Required action :: Copy the lines below exactly, starting at the one with "Click the Letter Spacing slider handle" and ending at the one with "This screenshot has height=726, width=1292.", and leave out any picture.

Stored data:
■ ■ ■

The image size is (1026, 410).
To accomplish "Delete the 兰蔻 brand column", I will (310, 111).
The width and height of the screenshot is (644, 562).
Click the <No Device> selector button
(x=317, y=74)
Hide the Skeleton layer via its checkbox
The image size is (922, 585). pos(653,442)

■ ■ ■

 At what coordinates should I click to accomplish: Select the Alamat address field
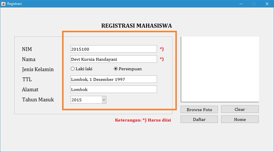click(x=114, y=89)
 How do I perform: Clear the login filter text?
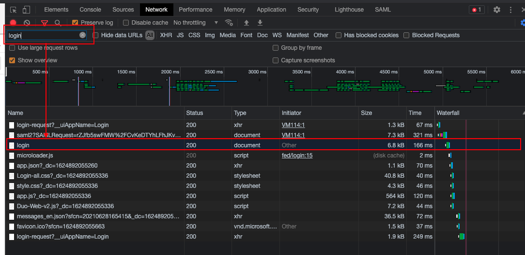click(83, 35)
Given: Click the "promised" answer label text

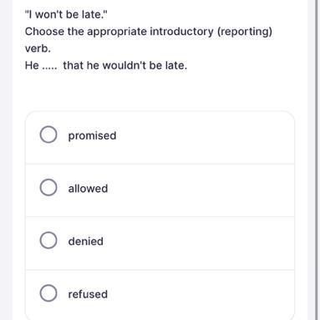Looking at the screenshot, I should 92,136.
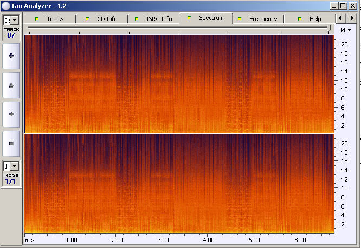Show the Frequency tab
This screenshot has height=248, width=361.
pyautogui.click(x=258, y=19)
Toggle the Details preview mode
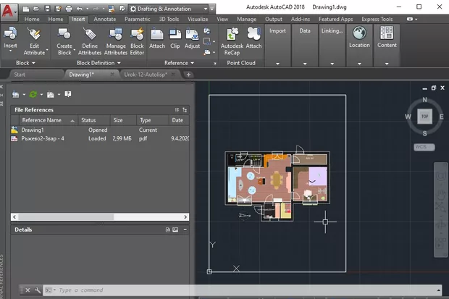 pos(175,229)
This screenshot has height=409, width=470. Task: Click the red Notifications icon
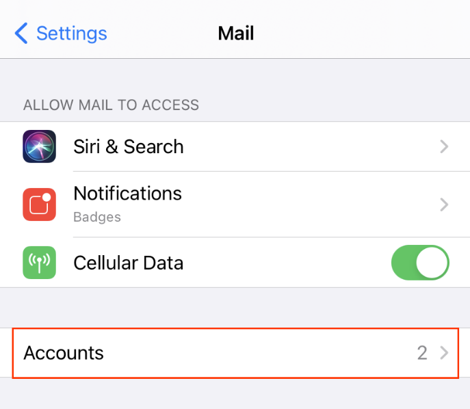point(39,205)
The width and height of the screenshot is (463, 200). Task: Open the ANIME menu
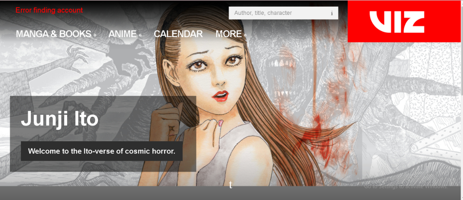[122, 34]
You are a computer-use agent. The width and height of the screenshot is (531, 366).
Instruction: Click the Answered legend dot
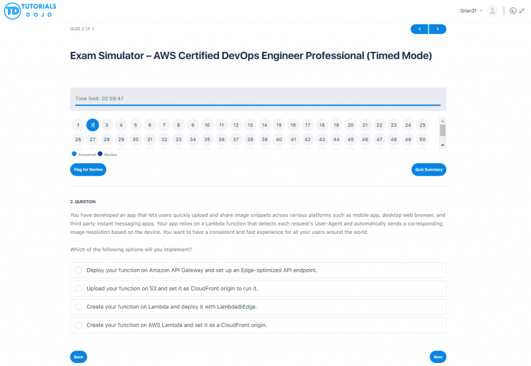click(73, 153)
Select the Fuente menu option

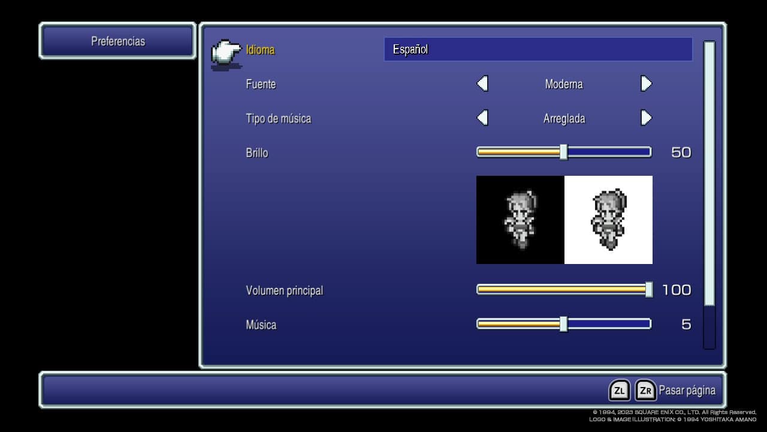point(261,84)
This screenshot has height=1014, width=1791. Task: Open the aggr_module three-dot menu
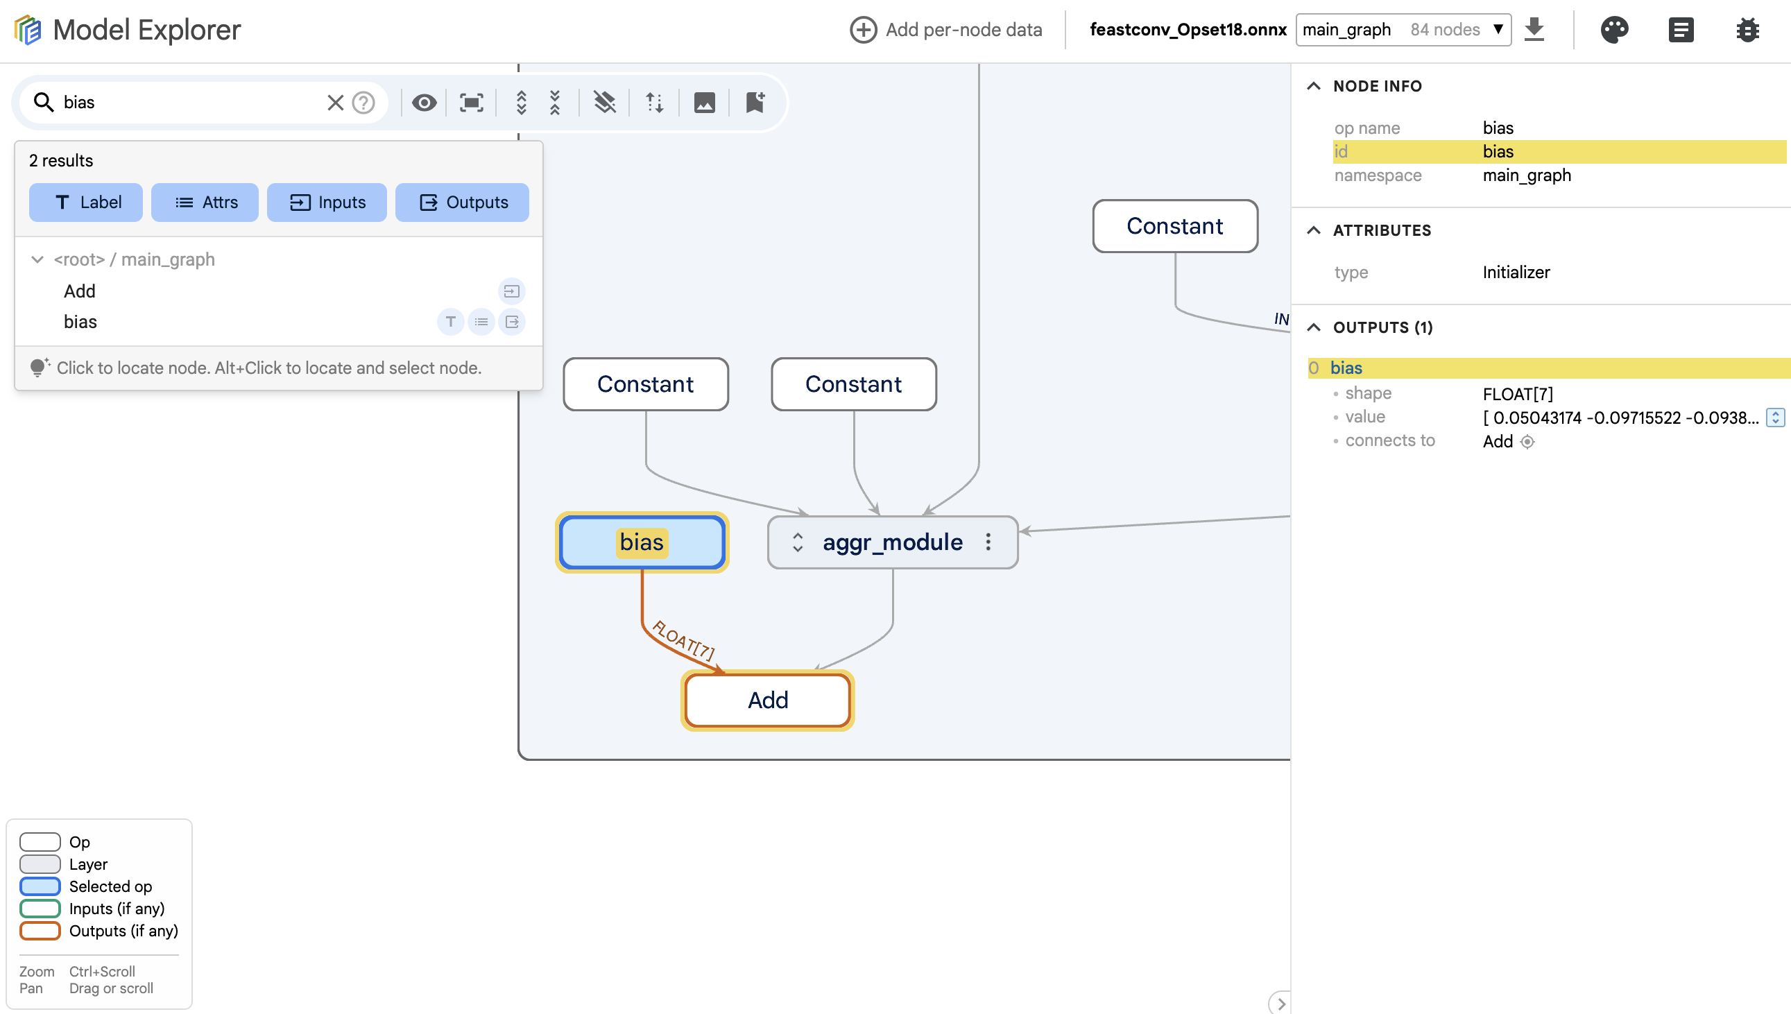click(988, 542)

■ ■ ■

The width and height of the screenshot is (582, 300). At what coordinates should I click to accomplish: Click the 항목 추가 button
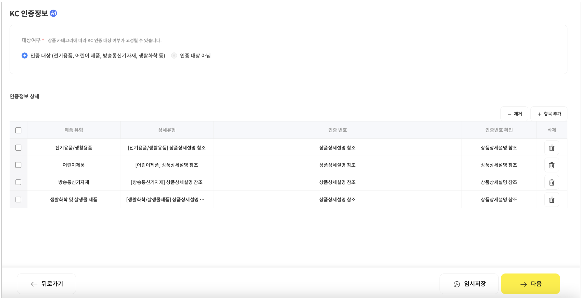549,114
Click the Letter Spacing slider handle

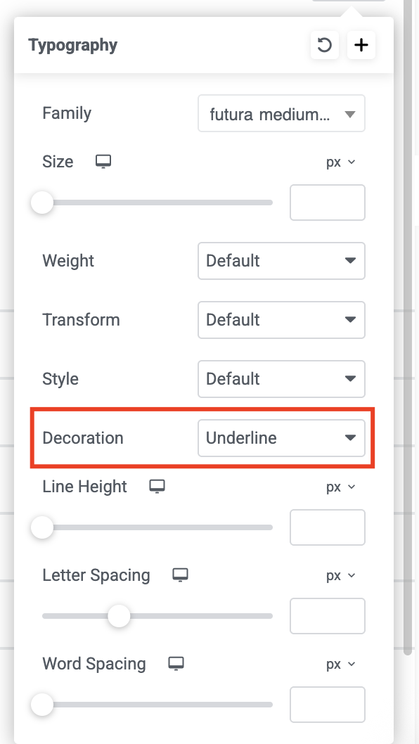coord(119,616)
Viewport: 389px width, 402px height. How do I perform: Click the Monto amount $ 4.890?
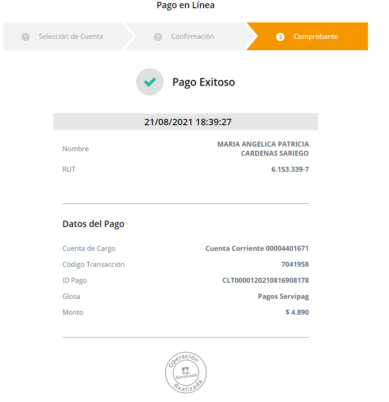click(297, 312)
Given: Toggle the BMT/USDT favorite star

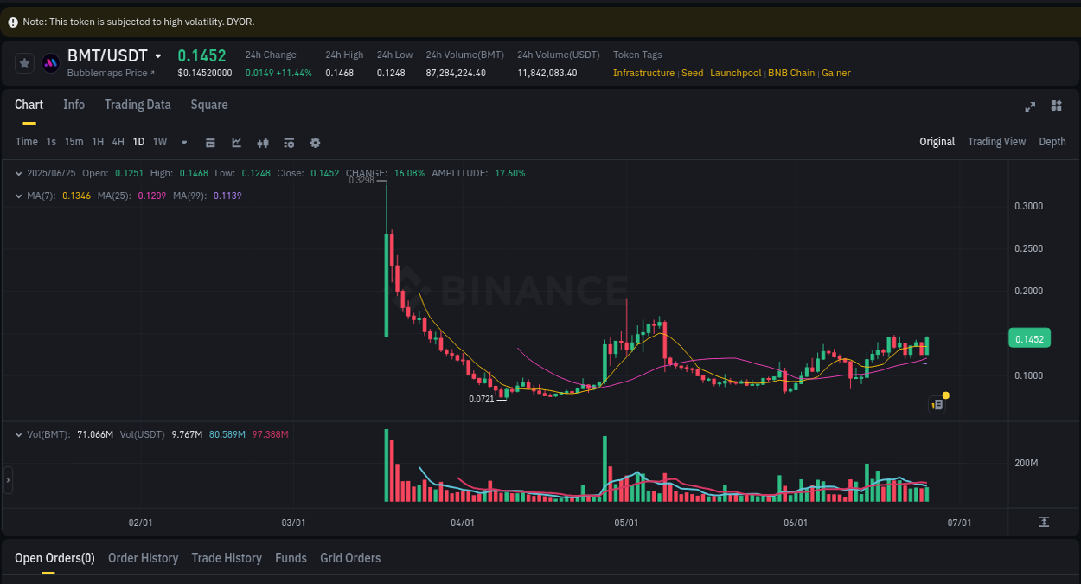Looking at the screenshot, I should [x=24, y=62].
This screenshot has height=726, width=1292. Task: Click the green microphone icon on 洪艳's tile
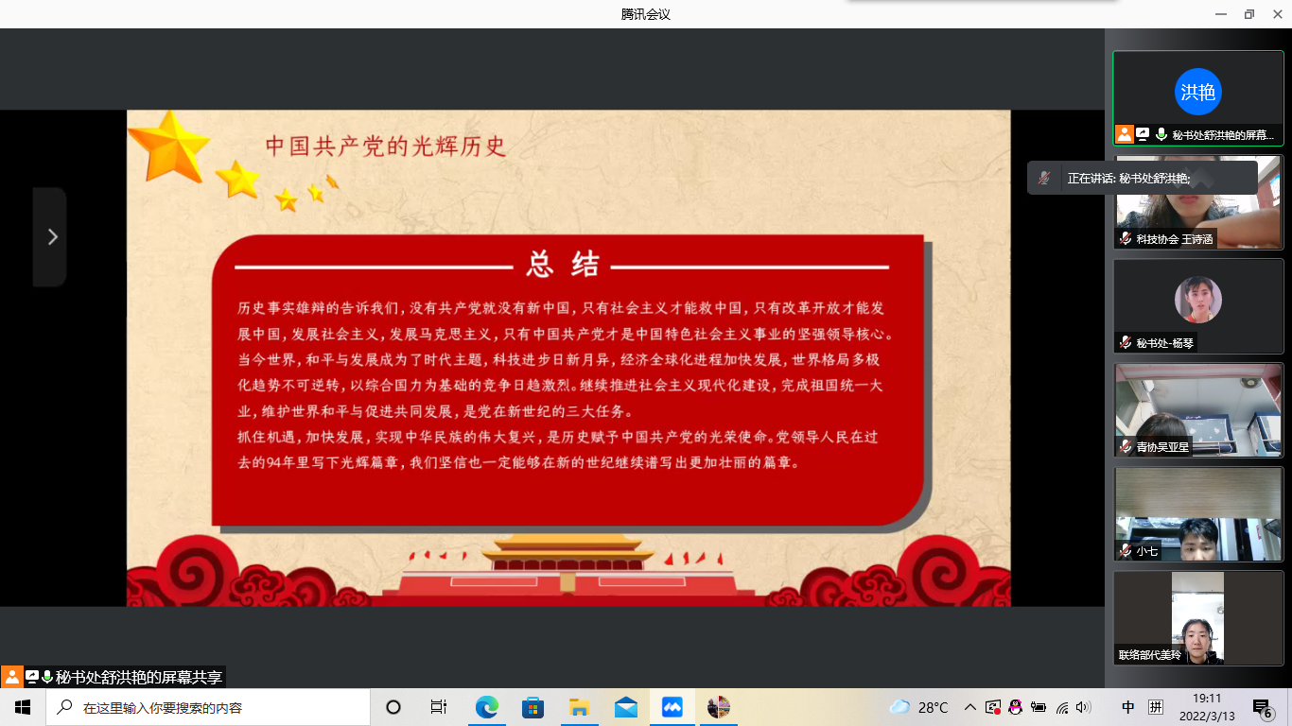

■ ■ ■

Answer to this problem ::
Click the Letter Spacing slider handle

coord(119,616)
Viewport: 389px width, 402px height. How do I perform: Click the Monto amount $ 4.890?
click(297, 312)
Given: Toggle the BMT/USDT favorite star

Looking at the screenshot, I should [x=24, y=62].
This screenshot has height=726, width=1292. Task: Click the green microphone icon on 洪艳's tile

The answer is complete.